Rick Santelli is a Lesson for our Children
So, by now you’ve heard of the rant of some guy I’d never heard of before (not to be confused with Barron’s Michael Santoli). Does anyone else find it amusing that Mr. Santelli was ranting on the floor of an “open outcry” trading pit? That’s right, he was ranting about wasteful spending to help homeowners while standing on a monument to the past of finance and inefficient execution.
Mr. Santelli, while I completely accept the fact that you are most likely compensated based on how many viewers you reel in and your entertainment value, and certainly not based on the quality of your journalism (this is CNBC after all, the house of Cramer), analysis, or even grasp of reality, you should still, every now and again, try reading something. From the details of the plan one could learn some simple things:
1. The plan is available only to those people whose mortgages are owned by Fannie or Freddie or those whose mortgages were backed by Fannie and Freddie and put into securities by them. Fannie and Freddie have strict limits on whose mortgages can go into those pools. They have to have high FICO scores, relatively low LTVs, and there is a maximum size allowed. Please note that this restriction, in and of itself, totally disqualifies sub-prime mortgage loans. Let me repeat: sub-prime mortgages and agency-backed mortgages are a totally disjoint set of mortgage loans–there is no overlap.

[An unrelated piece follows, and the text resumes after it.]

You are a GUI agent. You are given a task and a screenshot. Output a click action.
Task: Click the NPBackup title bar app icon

2. The program does not reduce principal owed. So, in essence, there is no forgiveness of debt, but only a reduction in interest rates and, perhaps, an extending of the term of the loan to reduce monthly payments. People still owe the same amount as before. Sounds like a welfare state to me…
3. The program doesn’t allow refinancing of second homes or investment properties. So all the speculators that own 3 houses on that were supposed to be flipped cannot refinance any mortgages except for the single first mortgage on the house they currently reside in.

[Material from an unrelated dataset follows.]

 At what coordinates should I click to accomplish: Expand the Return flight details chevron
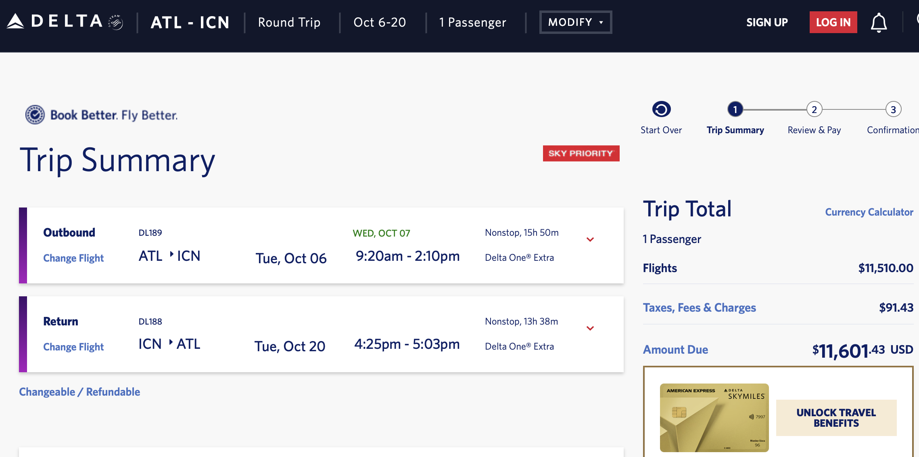[590, 329]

4. Second mortgages aren’t covered under the plan. All the people who took out HELOCs to borrow money to buy stocks aren’t going to be bailed out either.
5. There is about $75 billion being used to help stabilize the multi-trillion dollar mortgage market. This number alone implied that there is some selection process to weed out unworthy people from being given government funds.

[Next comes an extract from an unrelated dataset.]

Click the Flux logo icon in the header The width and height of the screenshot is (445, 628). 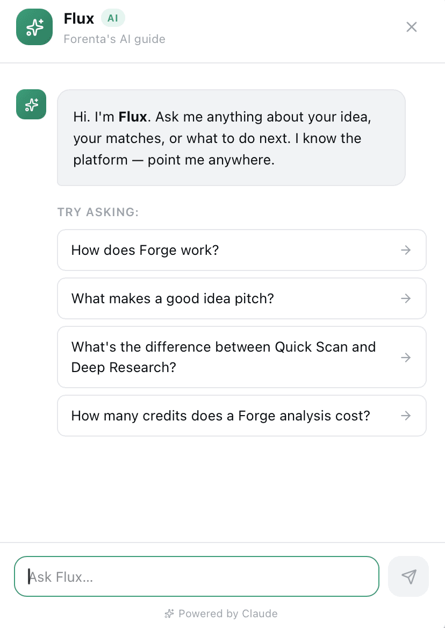34,26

Look, I want the economy to improve as much as the next guy, but I think swelling the unemployment rolls by one idiotic reporter might be the kind of change I can believe in. Oh, and let’s finally close down the value-destroying open-outcry trading pits. Maybe removing that friction in our economy can help us save a few dollars.
I was going to stop here, but I’ll be honest… the complete and total stupidity of Santelli and those knuckle dragging dinosaurs who still use hand motions to make money, add trnsaction costs, and keep the computers at bay (not all of them, but most of them, I’m sure) on the floor of the C.M.E. are the reason middle America hates everyone in finance. Further, it’s the reason we need a bailout. How often did I hear “not my problem” or “because that’s where the market is” or any number of other, totally tone-deaf incantations from the mouths of people making seven-digit bonuses? Often. And, to be honest, do we have even single piece of tape with Mr. Santelli yelling about taxpayers paying for Citi? Bank of America? How about AIG? No? Well, we gave Merrill Lynch $15 billion and around $4 billion of that was immediately blown through to mint 696 seven-digit bonuses.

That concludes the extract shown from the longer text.